Today on our afternoon walk, we decided to look for some caches we found several years ago before David had his own geo-name. One of them, Eagle Rock Memories, we had been FTF (first to find), in April 2012. Today, we searched and searched and searched, and couldn't find it! However, because I'd been first to find, I was damned if I was going to cop to a DNF (did not find) today.
The site was a bench, surrounded by scruffy shrubs and ice plant, on a low bluff next to a beach.
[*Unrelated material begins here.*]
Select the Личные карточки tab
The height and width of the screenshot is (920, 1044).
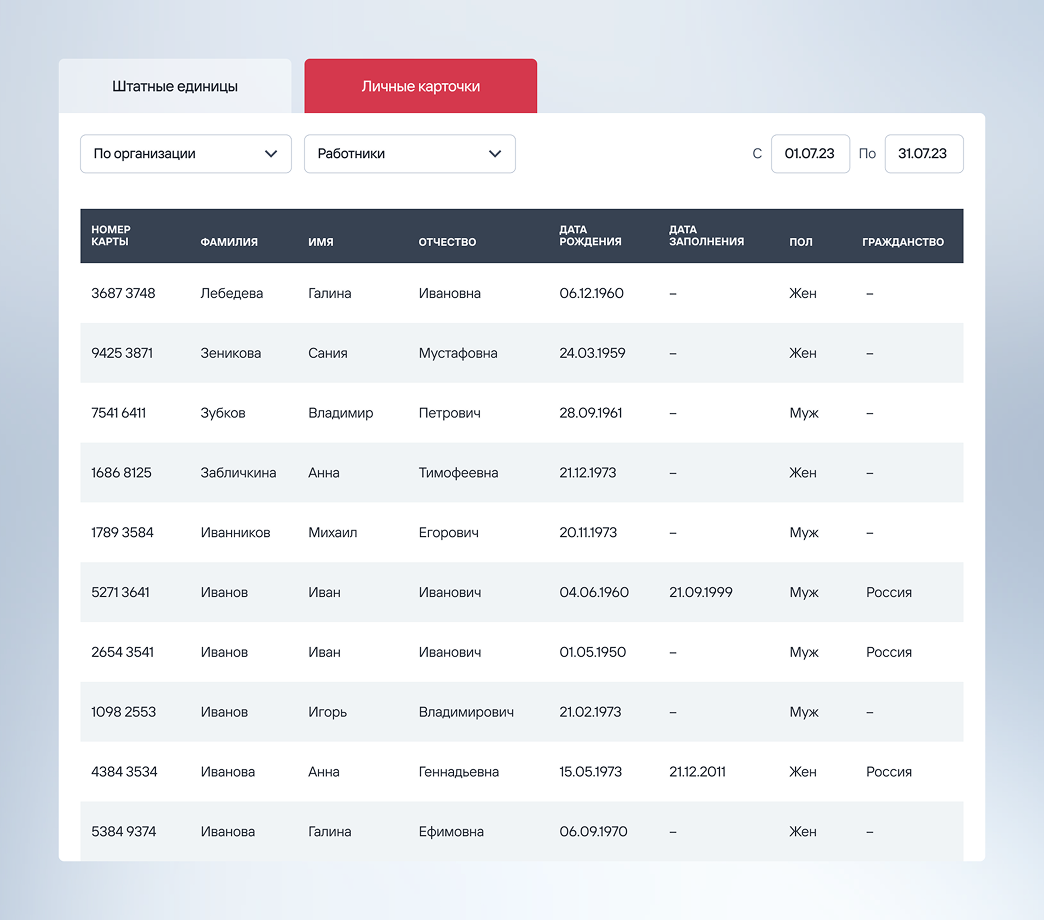click(420, 86)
The hint for the listing suggested the cache was hanging—which we took to mean in the shrubbery, based on other logs that said . . .
Oh, the details aren't important, except one: a couple of months ago, a cacher whom I admire and consider very accomplished, posted a DNF. He had searched fifteen minutes, including, I surmise from his log, the bench. Which is why we focused so thoroughly on all that nasty shrubbery: if Alastair had searched the bench, there was no way it could be there!
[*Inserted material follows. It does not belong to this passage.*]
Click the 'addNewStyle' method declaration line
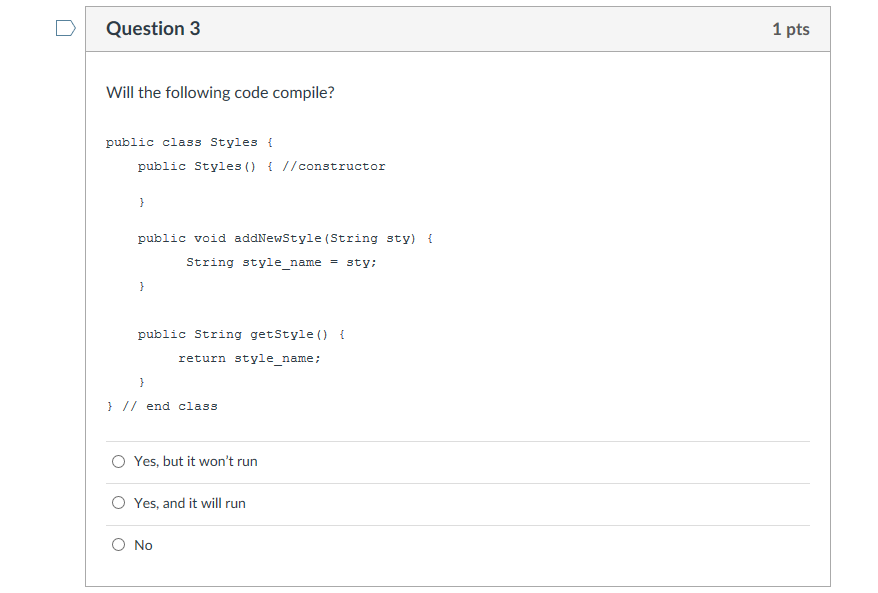 pyautogui.click(x=284, y=238)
In the meantime, the CO (cache owner) checked, and he said the cache was right where it should be. So we knew it was somewhere! I mean, what were the chances it had been "muggled" (cache-speak for destroyed by non-geocachers)?
The point is: I was stubborn and refused to give up.
And at last, after we'd spent a good fifteen or twenty minutes looking in all the scruffy shrubs around, I decided to take another look at the bench. And sure enough, there it was, hanging on the side of a leg! Camouflaged by shadow and foliage, but still: right where any self-respecting CO would put it. Not in the stinking shrubbery!
So yay for perseverance. And boo for a mindset that had us looking everywhere but in the right place.
Isn't that so often the case? We get our brains wrapped around a particular idea and are unable to see what is, for all intents and purposes, right in front of us.
Today's lesson in that was of minor consequence, really. But it was good to be reminded how important it is to keep an open mind, think outside the box, and not get sidetracked by what we tell ourselves, which could very well be wrong.